* **Goal 1**
Please reproduce the records word for word, from their first line through the line holding "(x=374, y=481)", with both ends included.

* **Page text**
________________

An area of development that tends not to receive too much attention outside of the teams is what goes on down below on a Cup boat. Although they have shed a tonne of displacement with Version 5, Cup boats still weigh in at 24 tonnes around 23 of which is lead in the bulb. As a result the keel fin to hull attachment presents quite an exciting area in terms of loads.
Ker says there tends to be several ways keels are held on. ‘Keel towers’ have been around since the first generation of these boats but there are variations. “Traditionally Prada have always had a slot-in type keel, that pegs in, but most teams go for a bolt-on system. People are generally trying to make sure their structures are as light and as stiff as possible.” In addition to the slot-in style with bolts going through sideways, other keels are bolted in from the top, others from the bottom.
If the loads generated by the keel are exciting, the 70 tonnes or so of compression seen at the mast step are even more so. “People’s rig solutions are more dramatic,” says Ker. “People are holding the rigs on in Cup boats in quite different ways to how they are doing it in other boats now in terms of the way it is stepped.” Again there are a number of different ways of doing this, essentially having a conventional mast step, while others attempt to structurally link the mast step with the chainplates in various different ways. “People are trying to make the load path as direct as possible,” says Ker.
To accommodate the vast loads from the rig step and fin attachment, a huge amount of longitudinal stiffening is required within the hull and again the length and size of the stringers varies from team to team depending upon what their research work tells them.
For the likes of Shosholoza, Ker reckons that the hardest area of development to get up to speed with is the sails. “For the small teams it is massively difficult just to get to the level where Alinghi were in 2003. Some small teams won’t get there I’d say. Although the top teams won’t have moved very far beyond where they were, they will have moved on a little for sure, but not nearly as far as the smaller teams will have moved to get to there.” To achieve this it is vital to have the top sail designers working well with experienced trimmers. “For us we have always been working on the basis of trying to be on the pace by the time we get to the races in 2007, but we knew it was going to be long road. Hopefully we will be there,” says Ker.
On the sail team within Shosholoza they have Steve Collie in charge of the aerodynamics, Chris Williams who is in charge of design and who drives the North membrain Finite Element Analysis software, while ex-Oracle trimmer Brett Jones provides the main input from the sailing team.

________________

* **Rows of pointing data**

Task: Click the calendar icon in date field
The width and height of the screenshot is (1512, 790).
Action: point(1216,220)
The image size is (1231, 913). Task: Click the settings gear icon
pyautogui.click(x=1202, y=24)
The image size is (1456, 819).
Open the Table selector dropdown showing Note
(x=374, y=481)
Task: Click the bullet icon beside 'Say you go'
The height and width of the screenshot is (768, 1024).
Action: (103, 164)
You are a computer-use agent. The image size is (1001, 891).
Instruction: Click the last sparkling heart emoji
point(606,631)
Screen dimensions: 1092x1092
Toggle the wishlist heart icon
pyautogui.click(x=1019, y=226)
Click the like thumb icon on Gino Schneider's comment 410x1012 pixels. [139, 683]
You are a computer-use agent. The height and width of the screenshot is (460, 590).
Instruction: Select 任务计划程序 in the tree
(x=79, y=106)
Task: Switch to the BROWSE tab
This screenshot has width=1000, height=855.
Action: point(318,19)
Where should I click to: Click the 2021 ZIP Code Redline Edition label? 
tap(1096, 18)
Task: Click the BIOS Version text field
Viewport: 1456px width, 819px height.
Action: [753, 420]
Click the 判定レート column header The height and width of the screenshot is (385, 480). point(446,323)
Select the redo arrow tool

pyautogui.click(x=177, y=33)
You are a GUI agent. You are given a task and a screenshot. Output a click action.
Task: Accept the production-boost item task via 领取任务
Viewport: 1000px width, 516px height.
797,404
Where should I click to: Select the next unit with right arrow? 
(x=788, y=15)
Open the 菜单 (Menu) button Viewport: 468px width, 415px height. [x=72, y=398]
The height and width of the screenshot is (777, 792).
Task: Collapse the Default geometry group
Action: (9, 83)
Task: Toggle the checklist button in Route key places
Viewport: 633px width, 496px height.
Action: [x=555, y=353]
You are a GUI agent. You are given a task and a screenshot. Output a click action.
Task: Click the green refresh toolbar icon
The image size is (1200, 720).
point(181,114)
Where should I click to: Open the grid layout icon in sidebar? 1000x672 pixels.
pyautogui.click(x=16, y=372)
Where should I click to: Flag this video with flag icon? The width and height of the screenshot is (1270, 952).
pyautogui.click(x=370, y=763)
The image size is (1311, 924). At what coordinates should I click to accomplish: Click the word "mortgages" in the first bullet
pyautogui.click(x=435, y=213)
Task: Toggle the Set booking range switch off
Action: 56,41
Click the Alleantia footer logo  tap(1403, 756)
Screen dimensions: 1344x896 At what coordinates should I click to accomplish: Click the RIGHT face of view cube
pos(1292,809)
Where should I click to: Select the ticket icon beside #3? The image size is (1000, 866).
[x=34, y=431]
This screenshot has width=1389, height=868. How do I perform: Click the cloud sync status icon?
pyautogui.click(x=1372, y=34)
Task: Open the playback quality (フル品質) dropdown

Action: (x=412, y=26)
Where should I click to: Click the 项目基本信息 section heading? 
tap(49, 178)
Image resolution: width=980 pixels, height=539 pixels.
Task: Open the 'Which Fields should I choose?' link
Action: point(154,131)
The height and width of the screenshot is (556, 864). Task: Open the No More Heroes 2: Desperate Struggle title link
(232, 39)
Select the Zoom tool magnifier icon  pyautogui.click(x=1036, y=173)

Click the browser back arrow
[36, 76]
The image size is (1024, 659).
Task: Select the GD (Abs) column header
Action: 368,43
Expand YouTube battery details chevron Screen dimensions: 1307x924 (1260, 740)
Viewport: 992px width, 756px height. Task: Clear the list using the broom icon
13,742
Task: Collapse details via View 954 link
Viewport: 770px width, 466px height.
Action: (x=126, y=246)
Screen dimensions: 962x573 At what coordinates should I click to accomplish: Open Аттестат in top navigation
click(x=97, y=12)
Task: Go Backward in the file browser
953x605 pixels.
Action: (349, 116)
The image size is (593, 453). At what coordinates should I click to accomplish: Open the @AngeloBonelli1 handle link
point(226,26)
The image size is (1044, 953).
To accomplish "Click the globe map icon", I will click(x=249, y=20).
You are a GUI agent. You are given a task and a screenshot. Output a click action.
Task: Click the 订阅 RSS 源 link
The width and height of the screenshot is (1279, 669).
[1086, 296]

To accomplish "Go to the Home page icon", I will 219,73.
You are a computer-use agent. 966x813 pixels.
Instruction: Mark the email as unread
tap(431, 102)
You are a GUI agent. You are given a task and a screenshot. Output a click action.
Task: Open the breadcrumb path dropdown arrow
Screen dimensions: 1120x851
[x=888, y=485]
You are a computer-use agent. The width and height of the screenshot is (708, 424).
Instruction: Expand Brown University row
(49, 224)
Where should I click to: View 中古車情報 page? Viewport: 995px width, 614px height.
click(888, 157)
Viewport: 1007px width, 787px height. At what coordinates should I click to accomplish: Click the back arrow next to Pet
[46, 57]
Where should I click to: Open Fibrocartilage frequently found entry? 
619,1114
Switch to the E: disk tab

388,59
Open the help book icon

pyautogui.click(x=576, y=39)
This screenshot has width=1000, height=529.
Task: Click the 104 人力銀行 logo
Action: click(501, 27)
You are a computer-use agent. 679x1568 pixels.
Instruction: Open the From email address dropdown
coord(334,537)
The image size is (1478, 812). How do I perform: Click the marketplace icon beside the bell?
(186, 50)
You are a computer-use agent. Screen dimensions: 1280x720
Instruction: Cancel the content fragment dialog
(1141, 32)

________________

* **Goal 2**
In the text on Cup boat design, who runs the North membrain Finite Element Analysis software on the Shosholoza sail team?

* **Correct result 1**
Task: Click the calendar icon in date field
The width and height of the screenshot is (1512, 790).
Action: point(1216,220)
The image size is (1231, 913). Task: Click the settings gear icon
pyautogui.click(x=1202, y=24)
The image size is (1456, 819).
Open the Table selector dropdown showing Note
(x=374, y=481)

* **Correct result 2**
Chris Williams, who is in charge of design.